Rough plot: Billy Harrow, a curator at London’s Natural History Museum, discovers one morning that the museum’s top attraction — a giant squid — has disappeared. But how exactly can a forty-foot-long specimen (and its tank full of formalin) “vanish” overnight without anyone noticing? And why are so many people suddenly sporting kraken-shaped medallions?
A good story with great characters (if you like your policemen badass and armed with supernatural powers, then Constable Collingswood is the lady for you) and great humor — these are reasons enough for you to read it. But there is more!
First, Miéville visibly had fun dropping tons of hidden references in the text — absolutely not essential to follow the story, but great fun to identify. Just as an example, while a character hunts for informers in a bar, the jukebox plays “Hippychick”, by Soho. Another (magical, and slightly cheesy) character later admits being fond of the first few seconds of the song — which were sampled from “How Soon is Now?”, by The Smiths. The reader may then wonder if it has anything to do with the fact that The Smiths’ song was re-used by Charmed, the TV series… Once again, you don’t need to understand the references to enjoy the story, but it’s an additional pleasure to hunt them.

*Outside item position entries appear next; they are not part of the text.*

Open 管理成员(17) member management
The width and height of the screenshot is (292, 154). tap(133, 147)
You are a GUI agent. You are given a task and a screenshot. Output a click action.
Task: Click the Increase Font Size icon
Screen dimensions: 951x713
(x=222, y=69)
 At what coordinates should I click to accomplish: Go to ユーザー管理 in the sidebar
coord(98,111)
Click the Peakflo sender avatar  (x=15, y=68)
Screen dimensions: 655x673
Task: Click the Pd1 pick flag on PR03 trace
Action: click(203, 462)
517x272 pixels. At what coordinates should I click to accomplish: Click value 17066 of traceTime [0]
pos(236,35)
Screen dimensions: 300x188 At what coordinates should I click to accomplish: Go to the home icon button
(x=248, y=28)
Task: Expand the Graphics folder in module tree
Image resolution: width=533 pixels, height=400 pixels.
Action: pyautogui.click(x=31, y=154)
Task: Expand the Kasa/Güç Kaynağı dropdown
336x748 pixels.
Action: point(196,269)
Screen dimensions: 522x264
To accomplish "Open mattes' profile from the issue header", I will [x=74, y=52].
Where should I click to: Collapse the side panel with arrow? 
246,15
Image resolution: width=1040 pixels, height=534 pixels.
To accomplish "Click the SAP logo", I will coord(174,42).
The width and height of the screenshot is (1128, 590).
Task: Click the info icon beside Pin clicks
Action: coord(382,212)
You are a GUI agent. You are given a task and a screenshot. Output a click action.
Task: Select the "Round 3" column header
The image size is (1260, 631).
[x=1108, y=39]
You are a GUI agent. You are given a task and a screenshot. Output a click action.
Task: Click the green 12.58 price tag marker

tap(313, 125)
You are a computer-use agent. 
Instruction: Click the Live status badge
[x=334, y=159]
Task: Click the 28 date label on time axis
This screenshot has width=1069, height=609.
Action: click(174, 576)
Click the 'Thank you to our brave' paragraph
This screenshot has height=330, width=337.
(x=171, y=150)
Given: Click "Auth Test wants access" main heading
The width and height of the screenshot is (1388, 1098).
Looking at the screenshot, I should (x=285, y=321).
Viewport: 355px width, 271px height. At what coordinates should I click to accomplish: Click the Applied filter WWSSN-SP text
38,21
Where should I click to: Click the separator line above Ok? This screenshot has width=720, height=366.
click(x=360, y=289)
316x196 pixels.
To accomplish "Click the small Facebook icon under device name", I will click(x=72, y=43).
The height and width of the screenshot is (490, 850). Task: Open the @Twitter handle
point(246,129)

The second reason why you should rush to buy your copy of Kraken is the quality of its villains. Very early on, one gets introduced to the character of The Tattoo, who is already pretty cool. But it’s Goss and Subby that steal the light. It’s been ages since I saw bad guys THAT mean. They may be immortal, seem to haunt London periodically (reference to It?), but more importantly:
- They never kill twice in the same way, and
- They speak (almost) utter nonsense.
Hence some genius scenes, where you laugh at what they say, cringe at what they do… and eagerly wait to learn how they are going to gore their victim this time. Great horrible fun.